ResearchThe Weekly (4/19)

The Weekly (4/19)

Apr 19, 2024

Econ 101 teaches students the basic laws of supply and demand: supply being the number of goods or services available to be sold, and demand functioning as the number of people willing to buy.

If the expectation is that when the price of something goes up, producers bring more to market, it's reasonable to wonder what might be going on with global stock markets.

Global share prices are rising and despite the recent April pull back, are trading close to all time highs having risen mid double digits over the last year. But at the same time, the supply of stocks is shrinking.

The pace of company listings is slower this year than last, and last year was already one of the slowest in recent memory. Combine this with stock buybacks, equity issuance, per JP Morgan, is at its lowest point since 1999.

Massive enterprises including TikTok’s parent company ByteDance, OpenAI, Stripe, Anthropic, and others have valuations in the hundreds of billions of dollars and yet are choosing to remain private.

The cost of being a publicly traded company offers a potential explanation for the phenomenon. Going public is an expensive exercise: financial reporting, increased headcount, elevated environmental, social and governance standards and the pressure of quarterly earnings reports offer one explanation for the trend.

Another explanation for the disappearing stock market is a side-effect of something more positive for company founders: they simply have more options. According to McKinsey, private equity funds managed more than $8.2 trillion in assets in 2023. If founders don’t want to go public they don’t have to – there are plenty of investors who are eager to provide the necessary financing.

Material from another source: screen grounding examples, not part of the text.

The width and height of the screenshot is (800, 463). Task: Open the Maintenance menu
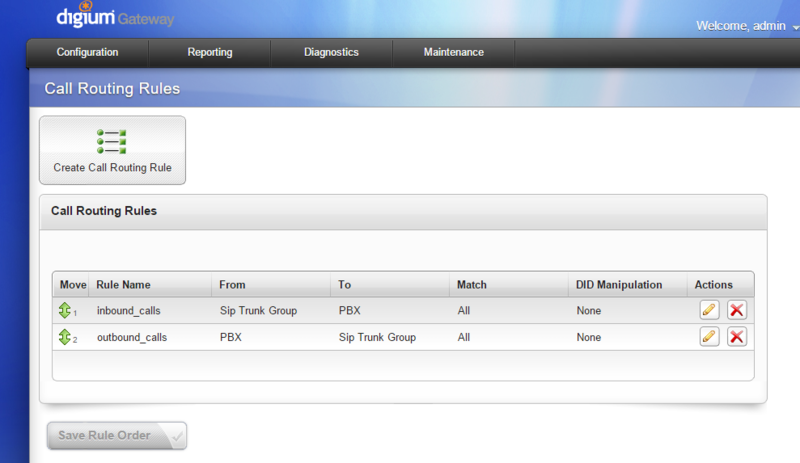pyautogui.click(x=453, y=52)
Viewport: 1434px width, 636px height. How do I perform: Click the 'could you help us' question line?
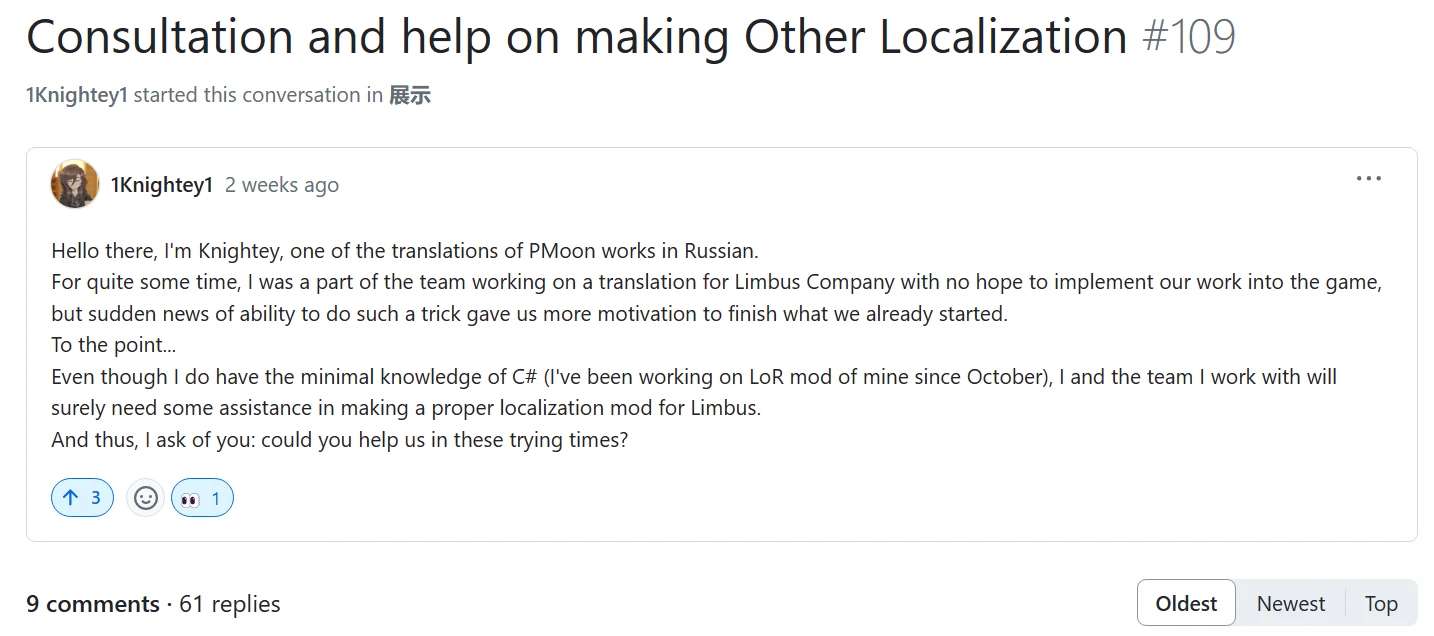pyautogui.click(x=339, y=440)
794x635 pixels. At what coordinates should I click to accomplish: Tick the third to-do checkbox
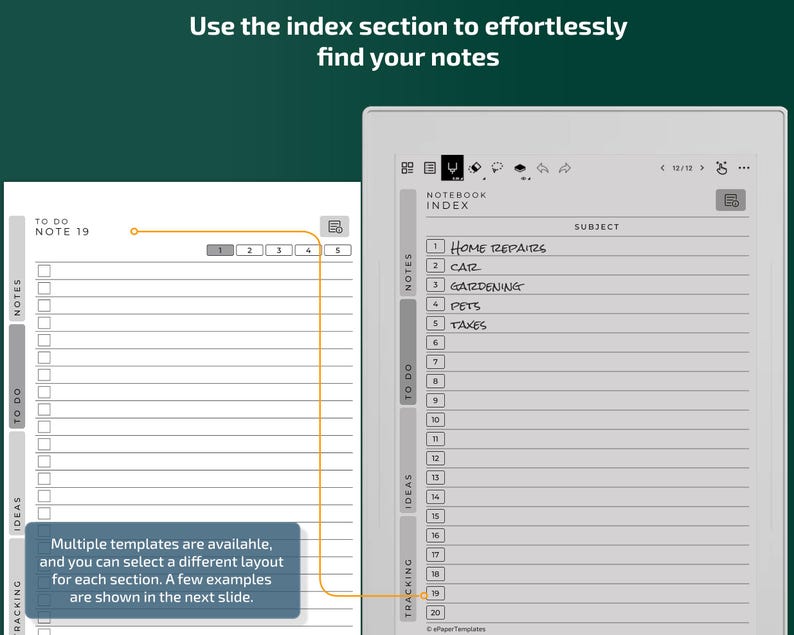click(44, 305)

The rise of intangible assets offers a third. Such assets range from copyrights, software and other intellectual property and when it comes to ideas, data, research and other intangibles, the less rival firms know, the better. If a company tries to withhold information when listing, it may be undervalued. Or even worse, it may be breaking the law.

Are shrinking private markets cause for concern? Jamie Dimon, the CEO of JP Morgan, thinks yes.

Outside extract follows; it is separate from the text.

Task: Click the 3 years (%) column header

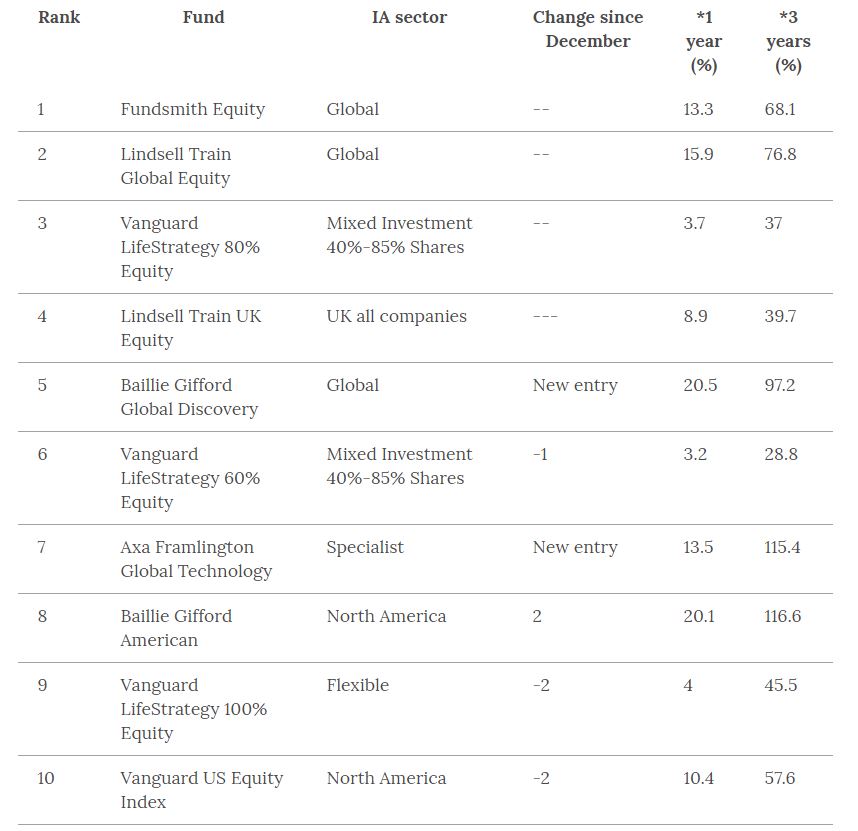Action: tap(788, 41)
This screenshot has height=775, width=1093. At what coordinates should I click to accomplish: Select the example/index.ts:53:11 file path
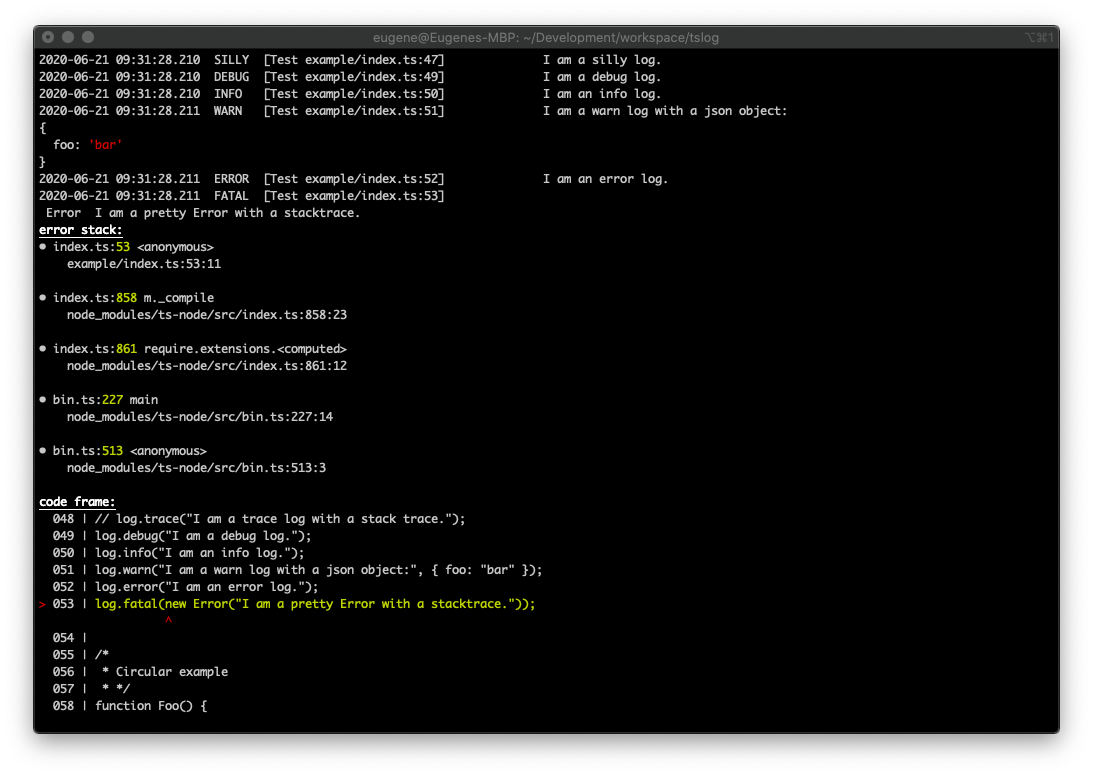click(x=144, y=263)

Public markets are more transparent than their private peers. Thus their reduced importance matters not just for investors, but for regulators too.

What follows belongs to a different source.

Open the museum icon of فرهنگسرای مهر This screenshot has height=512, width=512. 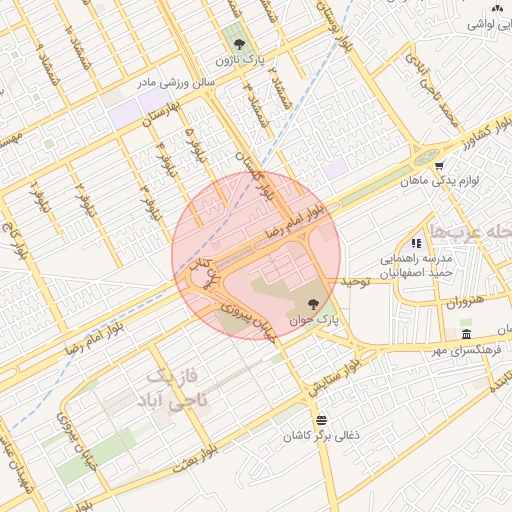pos(466,334)
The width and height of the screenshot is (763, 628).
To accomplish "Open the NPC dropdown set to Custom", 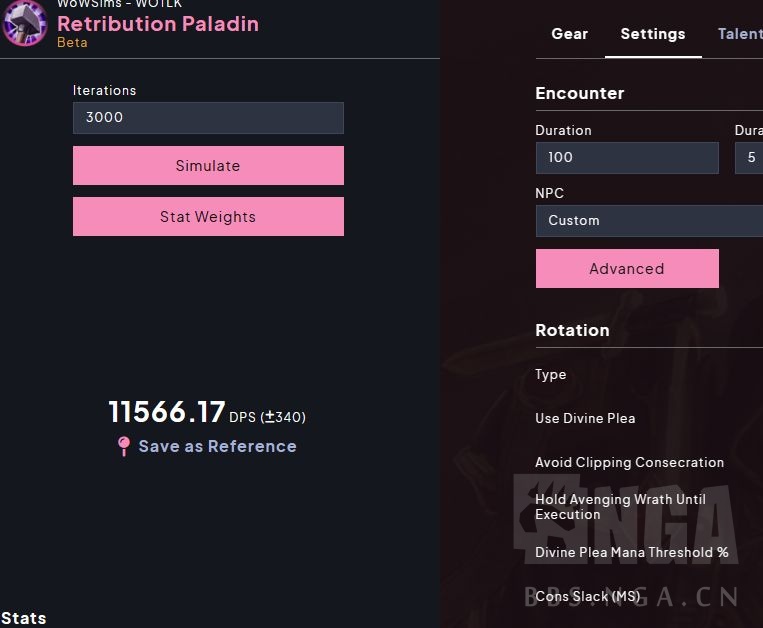I will click(650, 221).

Stocks also still tend to be the cornerstone of portfolios for the everyday investor. As quality companies stay private for longer, the everyday investor doesn’t gain access to their growth stories. By the time they go public, much of the value to be created might have already passed.

Although pension and mutual fund allocation towards these asset classes have increased, most investors (specifically younger investors) gain access to these companies through more traditional offerings like individual stocks and ETFs.

As a result, the best hope for stock markets may lie with the greed of private investors. Public markets still provide the preferred exit route for those who would like to turn corporate holdings into cold, hard cash. At some point, limited partners and investors will want the money back and as regulatory oversight surrounding strategic M&A increases, public offerings may be the only off ramp.

But until then, the confounding departure from the laws of supply and demand will continue to handicap public market investors. If we believe that markets are efficient (which we do), these sorts of anomalies shouldn’t last long.

Have a great weekend,

– Your Titan team


As of writing, Anthropic is a 5.49% holding and OpenAI is a holding in the ARK Venture Fund. The weight of the OpenAI holding within the Fund has not yet been disclosed by ARK.